過蓋咬合(かがいこうごう)、ディープバイト(Deep Bite)

歯並びの種類

過蓋咬合(かがいこうごう)とは?

上下のかみ合わせが深く、下の歯が見えなかったり通常よりも見える量が少ない状態を過蓋咬合(かがいこうごう)またはディープバイト(Deep Bite)と言います。

かみ合わせが深くなったことにより、下顎(したあご)の歯が上顎(うわあご)の歯に接触し、下顎が後ろに誘導され、顎関節症(がくかんせつしょう)になる恐れがあります。
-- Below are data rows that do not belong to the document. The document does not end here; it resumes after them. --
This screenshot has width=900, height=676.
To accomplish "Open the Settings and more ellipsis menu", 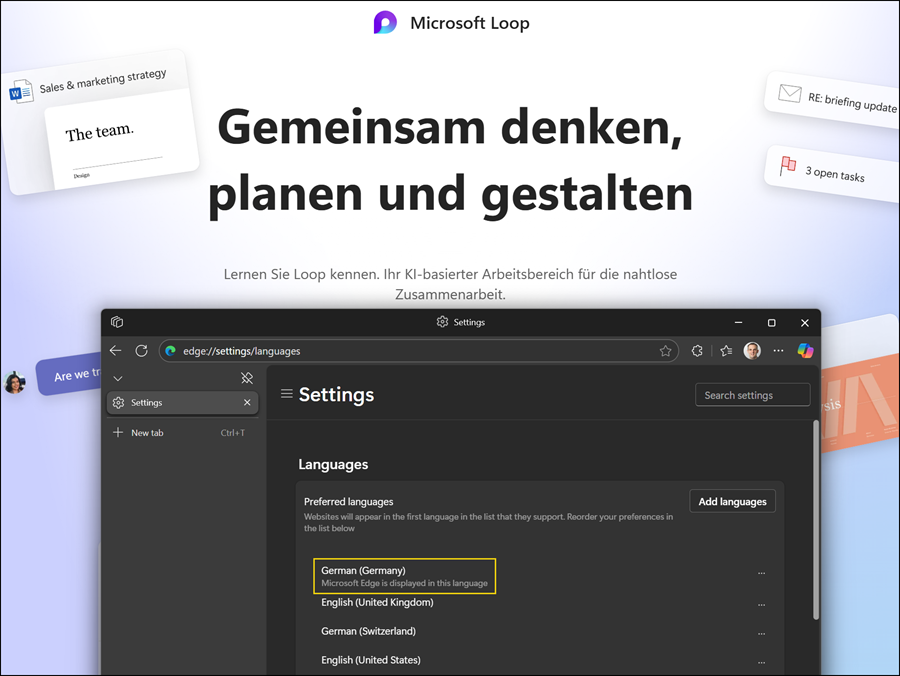I will (778, 351).
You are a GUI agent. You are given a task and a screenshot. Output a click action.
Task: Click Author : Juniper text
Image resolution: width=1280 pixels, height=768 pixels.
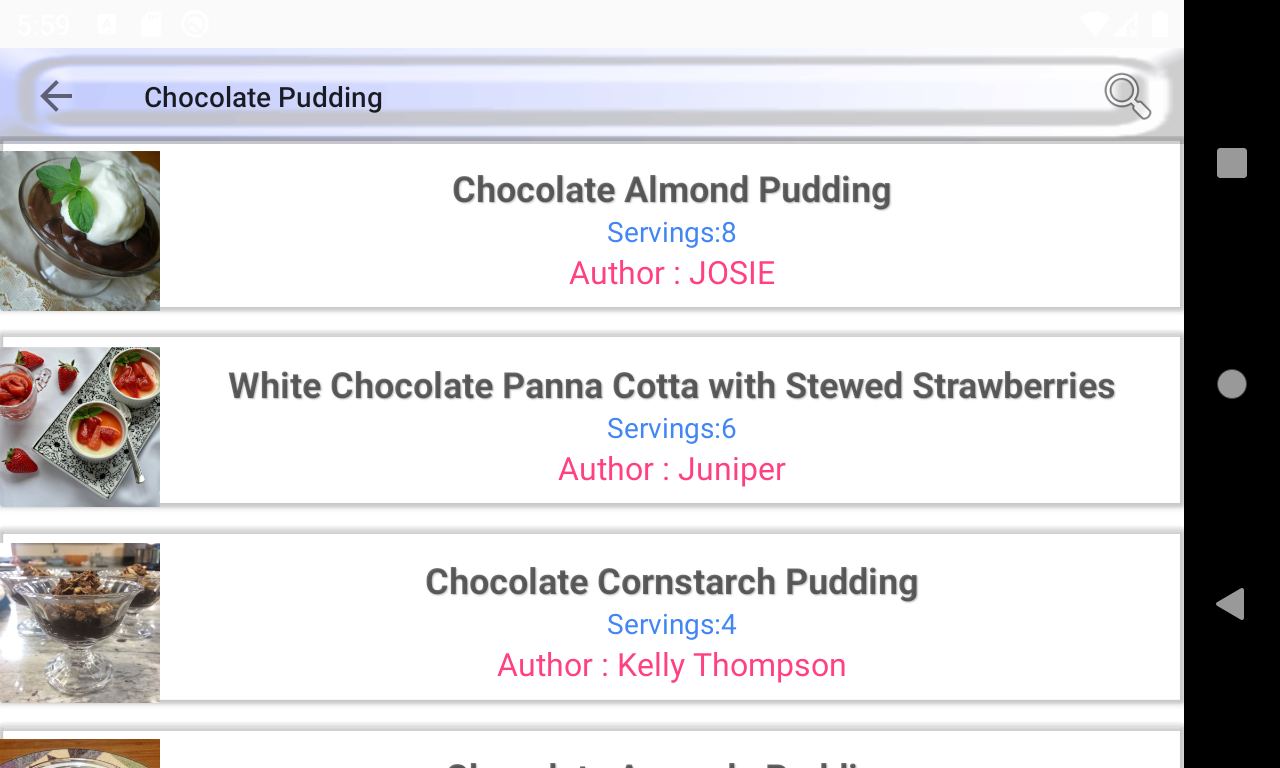click(671, 469)
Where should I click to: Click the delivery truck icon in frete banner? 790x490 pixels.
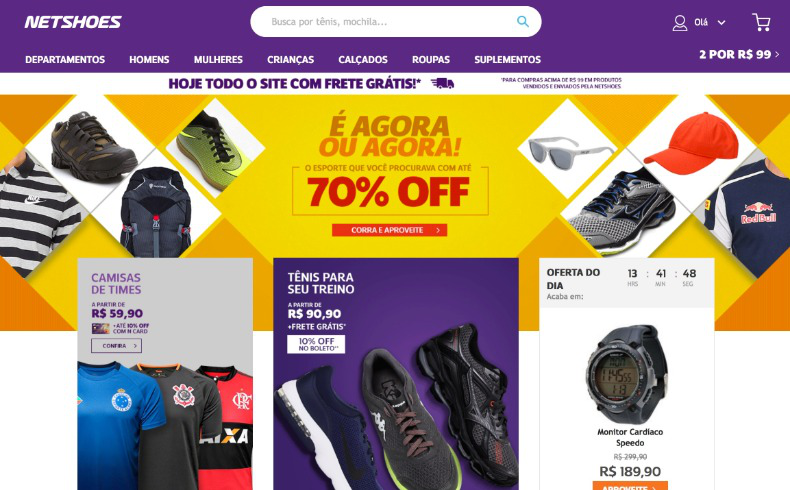pyautogui.click(x=442, y=84)
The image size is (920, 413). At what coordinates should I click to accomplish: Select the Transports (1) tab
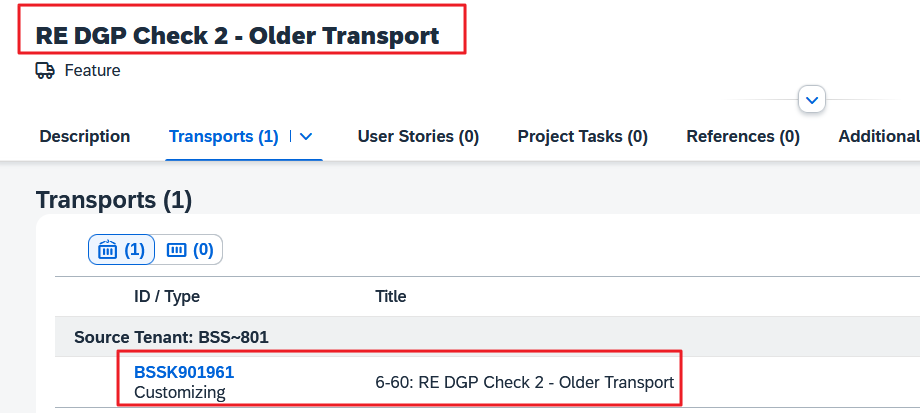223,136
過蓋咬合の方は、口呼吸など異常な呼吸は伴っておらず、一般的に呼吸は正常な鼻呼吸です。上の前歯が内側に入りすぎているのも特徴で、ガミースマイルを伴っていることもありますが、見た目には問題がないケースもあるため矯正治療の必要性を感じにくい歯並びでもあります。

過蓋咬合(かがいこうごう)の原因

過蓋咬合の原因は、垂直的な成長不足です。奥歯が通常よりも伸びてこないため、かみ合わせの高さが不足することによって生じます。高さ不足のため下顎(したあご)が前方位で適応できず、後方の位置で適応し、さらに過剰に前方に回転することによって前歯のかみ合わせが深くなります

下の図をご覧いただくとよくご理解いただけるかと思いますが、上の奥歯が垂れ下がってこないため(赤色矢印)と下顎が後ろに誘導され適応し(①)、さらに過剰な前方回転が起こる(②)とかみ合わせが深くなります。

過蓋咬合が引き起こされるメカニズム

上記のメカニズムだけでなく、歯の傾きに異常がある場合、前歯が過剰に伸びている場合、下顎が骨格的に過小な場合などさまざまなケースがあります。

過蓋咬合(かがいこうごう)の症状と問題点

・前歯部での干渉などがあると顎の関節の運動制限が認められることもある

・前歯部が異常に内側に入っていると下顎がさらに後方に誘導され、顎が曲がったり、顎関節症を伴っていることもある

・下の前歯が上の歯の歯肉に接してしまい、上あごの粘膜に傷がついたり、口内炎ができることがある

ガミースマイルを伴っていると見た目にコンプレックスを抱いてしまい、自然に笑えなくなってしまう

・被せ物や入れ歯など人工物の厚みを確保しにくいため、治療が複雑になったり、歯を削る量が増える可能性がある

まとめ

過蓋咬合は、見た目には問題を抱えていない方もいらっしゃいますが、顎が偏位(へんい:左右どちらかにずれている状態)していたり、顎の偏位による筋肉の過緊張に起因する頭痛など他の症状を伴っていたり、顎関節症になる可能性がある歯並びのため、矯正治療だけでなくスプリント治療(顎のずれを治す治療)が必要なこともあります。筋肉の過緊張により肩こりや偏頭痛などの症状がある場合には、かみ合わせによる顎のずれ等も疑い、矯正歯科に相談に行ってみると良いです。